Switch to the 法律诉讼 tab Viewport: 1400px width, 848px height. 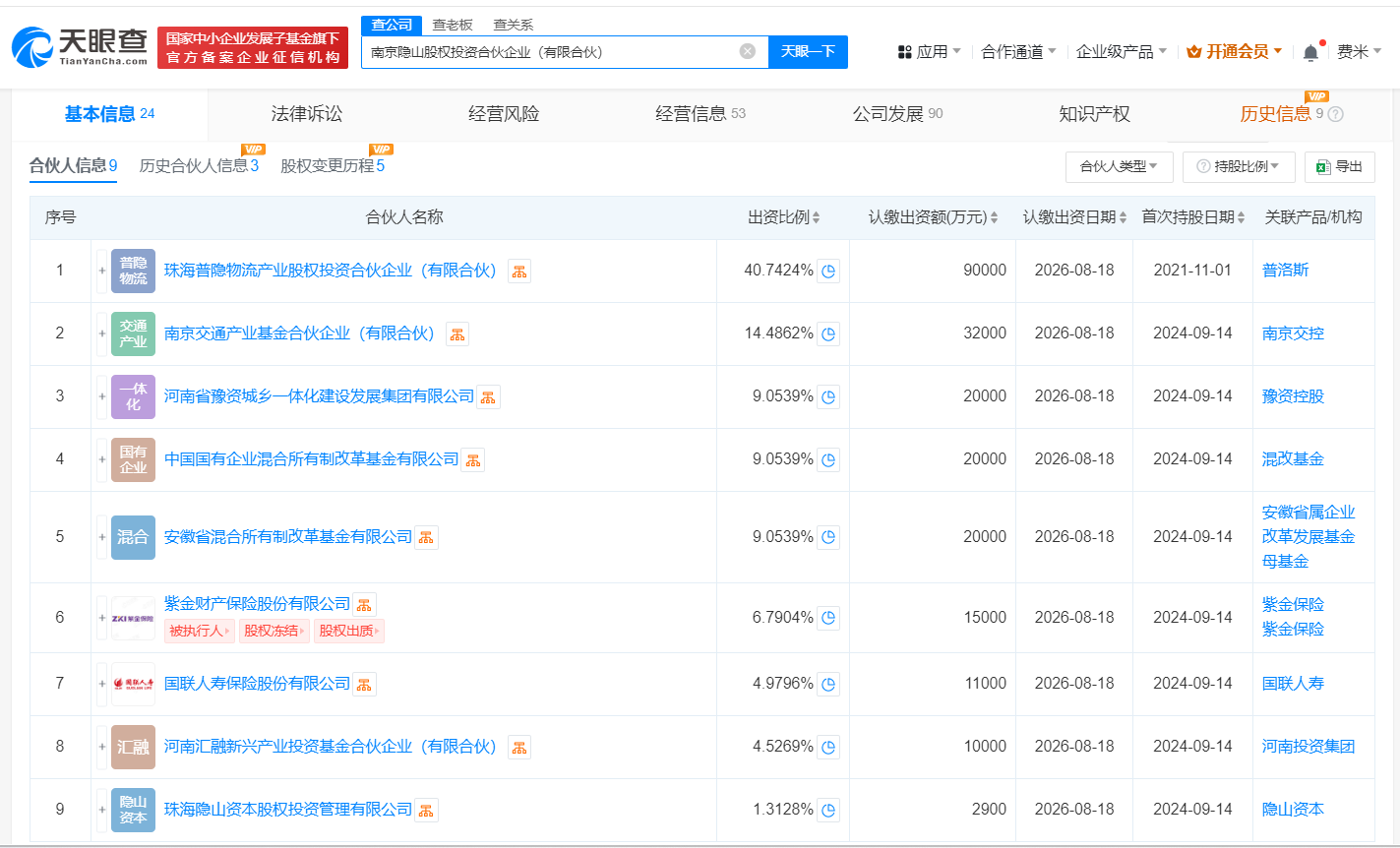coord(307,114)
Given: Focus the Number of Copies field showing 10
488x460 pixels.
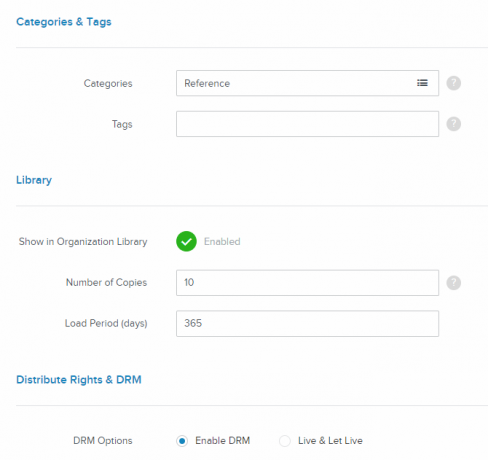Looking at the screenshot, I should pyautogui.click(x=307, y=283).
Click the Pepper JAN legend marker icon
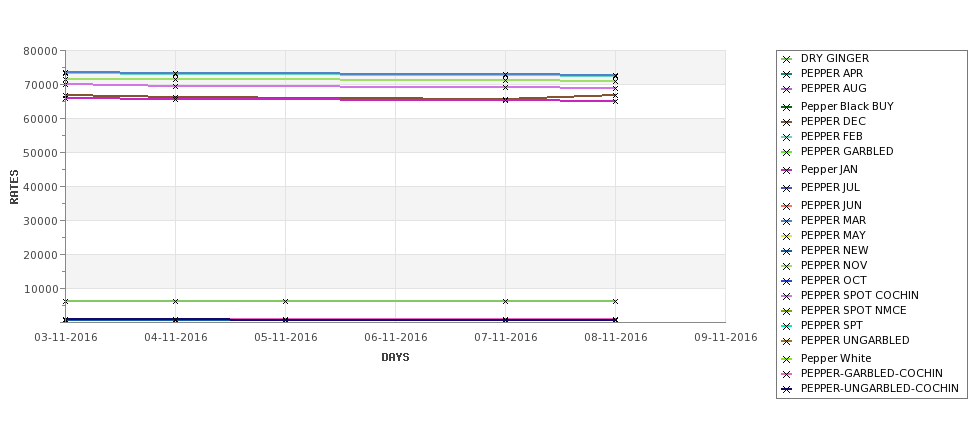 [787, 170]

--------

» Task to carry out
Every line from the one containing "Given: Focus the" through the final line of the records above is to be written out exactly; nothing else, and no pictures.

» Solution for this exercise
Given: Focus the Number of Copies field showing 10
488x460 pixels.
Looking at the screenshot, I should pyautogui.click(x=307, y=283).
Click the Pepper JAN legend marker icon
 [787, 170]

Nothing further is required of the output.